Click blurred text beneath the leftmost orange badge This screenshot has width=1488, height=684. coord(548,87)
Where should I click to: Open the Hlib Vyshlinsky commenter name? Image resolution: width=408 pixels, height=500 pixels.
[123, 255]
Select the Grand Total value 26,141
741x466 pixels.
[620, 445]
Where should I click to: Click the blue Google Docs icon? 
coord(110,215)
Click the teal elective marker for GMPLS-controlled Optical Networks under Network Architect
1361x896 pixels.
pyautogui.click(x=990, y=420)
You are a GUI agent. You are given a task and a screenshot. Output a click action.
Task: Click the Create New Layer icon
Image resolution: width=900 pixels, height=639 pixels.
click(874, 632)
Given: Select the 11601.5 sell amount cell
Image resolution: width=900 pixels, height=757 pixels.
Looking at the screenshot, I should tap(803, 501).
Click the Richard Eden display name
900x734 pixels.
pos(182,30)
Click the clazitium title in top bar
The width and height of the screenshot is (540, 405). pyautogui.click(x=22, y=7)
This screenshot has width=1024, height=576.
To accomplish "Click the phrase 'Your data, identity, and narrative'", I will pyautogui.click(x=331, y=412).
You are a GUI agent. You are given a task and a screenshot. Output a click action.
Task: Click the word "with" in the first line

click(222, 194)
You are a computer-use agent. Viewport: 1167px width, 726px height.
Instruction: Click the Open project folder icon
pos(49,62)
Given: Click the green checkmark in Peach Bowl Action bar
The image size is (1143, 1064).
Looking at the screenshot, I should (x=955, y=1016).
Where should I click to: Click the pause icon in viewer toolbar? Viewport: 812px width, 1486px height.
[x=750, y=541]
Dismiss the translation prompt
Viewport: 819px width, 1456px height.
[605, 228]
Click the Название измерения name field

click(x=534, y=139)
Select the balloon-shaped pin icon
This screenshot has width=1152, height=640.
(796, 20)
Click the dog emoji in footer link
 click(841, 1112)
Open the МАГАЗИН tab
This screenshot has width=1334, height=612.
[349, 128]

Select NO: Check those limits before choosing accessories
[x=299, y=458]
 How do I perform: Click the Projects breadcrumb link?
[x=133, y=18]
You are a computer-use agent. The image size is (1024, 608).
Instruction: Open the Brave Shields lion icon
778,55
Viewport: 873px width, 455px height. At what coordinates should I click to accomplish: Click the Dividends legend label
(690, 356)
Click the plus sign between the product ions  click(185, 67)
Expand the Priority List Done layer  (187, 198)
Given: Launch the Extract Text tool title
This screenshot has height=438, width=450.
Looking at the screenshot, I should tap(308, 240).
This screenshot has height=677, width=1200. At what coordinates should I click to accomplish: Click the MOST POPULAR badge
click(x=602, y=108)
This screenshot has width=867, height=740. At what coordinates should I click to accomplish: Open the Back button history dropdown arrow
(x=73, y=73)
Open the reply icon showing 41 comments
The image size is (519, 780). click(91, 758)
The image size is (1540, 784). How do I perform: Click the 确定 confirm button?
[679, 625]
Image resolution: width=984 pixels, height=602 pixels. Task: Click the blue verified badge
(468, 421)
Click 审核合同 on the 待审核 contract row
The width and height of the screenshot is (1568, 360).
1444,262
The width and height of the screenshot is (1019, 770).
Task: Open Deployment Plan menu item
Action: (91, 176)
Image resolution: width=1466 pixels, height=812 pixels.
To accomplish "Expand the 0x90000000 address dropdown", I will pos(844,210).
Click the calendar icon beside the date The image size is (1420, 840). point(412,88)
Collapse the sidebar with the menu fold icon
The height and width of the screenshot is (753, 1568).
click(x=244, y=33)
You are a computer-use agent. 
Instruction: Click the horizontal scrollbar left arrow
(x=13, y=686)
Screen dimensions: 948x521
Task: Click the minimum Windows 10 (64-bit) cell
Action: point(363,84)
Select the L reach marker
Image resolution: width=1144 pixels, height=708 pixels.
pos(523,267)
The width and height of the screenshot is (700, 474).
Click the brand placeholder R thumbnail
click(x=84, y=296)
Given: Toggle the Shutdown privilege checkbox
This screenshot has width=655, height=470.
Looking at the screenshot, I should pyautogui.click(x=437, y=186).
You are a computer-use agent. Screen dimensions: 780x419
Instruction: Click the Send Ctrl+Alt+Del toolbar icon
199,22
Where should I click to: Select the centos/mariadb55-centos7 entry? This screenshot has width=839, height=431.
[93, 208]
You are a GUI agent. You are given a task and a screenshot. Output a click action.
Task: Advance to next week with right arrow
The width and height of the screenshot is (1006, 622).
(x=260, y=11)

**What is needed**.
Using the listing above, return word for word each line from the one that has "Viewport: 873px width, 455px" through the one that has "Expand the Priority", and no line outside that range.

**Solved exercise**.
Viewport: 873px width, 455px height. At what coordinates should I click to accomplish: Click the Dividends legend label
(690, 356)
Click the plus sign between the product ions  click(185, 67)
Expand the Priority List Done layer  (187, 198)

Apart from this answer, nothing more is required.